── Document excerpt ──

The attraction of salmon stocks to investors is clear in the figures. According to Bloomberg, the Oslo New Seafood Index rose 53% last year while the Oslo Stock Exchange Benchmark Index fell 1.8%. Hille-Walle’s fund Nordea Norge Pluss struggled declined by 11%.

‘Usually they disappoint’

“We’re just as sceptical as last year,” he said. “Volumes are a bit up but usually the companies don’t manage to deliver the volumes they forecast. Usually they disappoint. So, it will again be demanding to get earnings growth and in the worst case there will be an earnings fall this year.”

Nordea is not the only Scandinavian financial institution to warn that salmon stocks have reached their limit for now.

Last month DNB Markets, part of Norway’s biggest bank DNB, downgraded the sector to negative and advised shareholders to take profit. Both banks have said stocks of the world’s biggest salmon farmer, Mowi, are overpriced.

Seafood index up 1.8%

Regardless of the warnings, the seafood index is up 1.8% so far this year.

───
── Dataset records ──

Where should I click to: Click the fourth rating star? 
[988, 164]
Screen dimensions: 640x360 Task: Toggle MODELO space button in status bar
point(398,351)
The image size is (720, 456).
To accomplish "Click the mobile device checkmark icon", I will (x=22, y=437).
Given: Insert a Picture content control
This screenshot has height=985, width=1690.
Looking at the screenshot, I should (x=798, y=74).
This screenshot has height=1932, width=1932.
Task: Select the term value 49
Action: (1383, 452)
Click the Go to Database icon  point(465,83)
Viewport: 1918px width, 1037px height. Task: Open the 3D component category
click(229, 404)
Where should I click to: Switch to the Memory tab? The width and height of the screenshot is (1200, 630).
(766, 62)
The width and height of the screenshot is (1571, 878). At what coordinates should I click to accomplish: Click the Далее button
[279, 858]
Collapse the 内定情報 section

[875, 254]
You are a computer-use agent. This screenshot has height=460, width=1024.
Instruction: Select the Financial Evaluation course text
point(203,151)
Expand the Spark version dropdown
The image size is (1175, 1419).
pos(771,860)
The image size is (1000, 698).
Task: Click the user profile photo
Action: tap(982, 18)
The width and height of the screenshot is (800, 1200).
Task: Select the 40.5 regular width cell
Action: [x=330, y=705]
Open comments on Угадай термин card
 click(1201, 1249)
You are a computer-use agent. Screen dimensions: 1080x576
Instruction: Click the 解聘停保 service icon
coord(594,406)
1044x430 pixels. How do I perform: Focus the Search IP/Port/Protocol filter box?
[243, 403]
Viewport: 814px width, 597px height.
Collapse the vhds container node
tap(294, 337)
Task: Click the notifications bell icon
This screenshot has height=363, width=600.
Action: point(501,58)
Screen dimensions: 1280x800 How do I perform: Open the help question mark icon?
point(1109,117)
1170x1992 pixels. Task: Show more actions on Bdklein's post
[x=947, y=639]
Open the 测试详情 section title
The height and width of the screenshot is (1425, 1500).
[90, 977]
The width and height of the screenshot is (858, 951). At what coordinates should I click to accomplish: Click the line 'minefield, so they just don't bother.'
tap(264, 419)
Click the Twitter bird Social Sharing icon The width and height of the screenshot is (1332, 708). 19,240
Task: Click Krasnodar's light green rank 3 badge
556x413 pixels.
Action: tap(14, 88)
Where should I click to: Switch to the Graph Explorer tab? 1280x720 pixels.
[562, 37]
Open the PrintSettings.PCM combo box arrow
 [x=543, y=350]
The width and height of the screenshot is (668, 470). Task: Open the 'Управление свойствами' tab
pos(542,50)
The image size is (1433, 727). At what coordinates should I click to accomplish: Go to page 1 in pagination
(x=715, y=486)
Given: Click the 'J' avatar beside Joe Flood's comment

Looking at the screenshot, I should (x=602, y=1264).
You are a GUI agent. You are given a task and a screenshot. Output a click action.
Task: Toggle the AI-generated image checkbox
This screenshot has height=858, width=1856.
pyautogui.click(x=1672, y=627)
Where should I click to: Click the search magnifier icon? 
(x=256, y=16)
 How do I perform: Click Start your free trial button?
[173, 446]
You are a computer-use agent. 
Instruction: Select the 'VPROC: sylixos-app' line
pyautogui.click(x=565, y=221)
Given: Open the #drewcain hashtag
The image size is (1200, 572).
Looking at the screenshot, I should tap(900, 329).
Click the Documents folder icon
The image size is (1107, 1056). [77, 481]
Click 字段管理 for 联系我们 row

───

• Tasks and exercises:
• 1. List every company, bank, or news service named in the salmon stocks article, leaving out funds and indexes.
• 2. Carry on the article about salmon stocks from its final sentence.

• Exercise responses:
• 1. Bloomberg, Nordea, DNB Markets, DNB, Mowi

• 2.
“It’s a cyclical industry but now it’s priced as if it wasn’t cyclical,” Hille-Walle told Bloomberg. “There are biological issues that change supply and the price and then there’s volatility. We think that we should go back to historical pricing that reflects the cyclicality.”

The Nordea Norge Pluss Fund is reducing its holding in Mowi. The fund favours instead energy, shipping and oil service stocks, which are recovering from a slump in spending by oil companies.

“It looks like a gradual recovery is playing out,” Hille-Walle told Bloomberg. “We’re still cautious and like companies with good balance sheets.”